Schweitzer fordert Merz zu rascher Hilfe für die deutsche Chemieindustrie auf
Philipp HartmannSchweitzer fordert mehr Engagement von Merz für chemisches Dialog - Schweitzer fordert Merz zu rascher Hilfe für die deutsche Chemieindustrie auf
Rheinland-Pfalz' Ministerpräsident Alexander Schweitzer hat Bundeskanzler Friedrich Merz zu entschlossenerem Handeln bei der Unterstützung der kränkelnden deutschen Chemieindustrie aufgefordert.

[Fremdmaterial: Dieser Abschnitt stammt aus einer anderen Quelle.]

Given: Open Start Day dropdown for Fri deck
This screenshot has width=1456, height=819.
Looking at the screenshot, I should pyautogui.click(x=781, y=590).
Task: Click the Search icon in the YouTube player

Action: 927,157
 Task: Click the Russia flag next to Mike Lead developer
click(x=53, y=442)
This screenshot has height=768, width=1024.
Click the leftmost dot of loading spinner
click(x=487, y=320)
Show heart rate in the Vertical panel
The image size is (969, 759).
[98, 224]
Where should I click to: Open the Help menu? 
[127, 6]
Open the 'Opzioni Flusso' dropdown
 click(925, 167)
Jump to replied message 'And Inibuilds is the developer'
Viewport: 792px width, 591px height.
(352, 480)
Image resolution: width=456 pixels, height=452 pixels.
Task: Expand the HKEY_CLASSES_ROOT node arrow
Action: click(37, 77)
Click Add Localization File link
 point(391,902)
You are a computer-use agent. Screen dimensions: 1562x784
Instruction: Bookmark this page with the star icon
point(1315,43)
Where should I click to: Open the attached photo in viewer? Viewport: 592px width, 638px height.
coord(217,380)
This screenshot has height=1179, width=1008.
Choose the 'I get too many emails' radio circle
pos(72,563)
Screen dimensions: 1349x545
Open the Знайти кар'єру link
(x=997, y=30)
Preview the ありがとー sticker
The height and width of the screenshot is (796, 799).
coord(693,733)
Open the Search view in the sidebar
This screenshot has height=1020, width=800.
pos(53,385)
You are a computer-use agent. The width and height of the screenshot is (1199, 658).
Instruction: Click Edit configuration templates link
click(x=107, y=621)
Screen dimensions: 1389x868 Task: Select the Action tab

In einem Schreiben kritisierte Schweitzer Verzögerungen bei der Regierungsinitiative Chemie-Dialog und forderte schnellere Lösungen bei den Industrie-Strompreisen.
Der Vorstoß erfolgt zu einer Zeit, in der energieintensive Branchen mit steigenden Kosten kämpfen, während Pendler und kleine Unternehmen die Hauptlast der im Vergleich zu Nachbarländern hohen Spritpreise tragen.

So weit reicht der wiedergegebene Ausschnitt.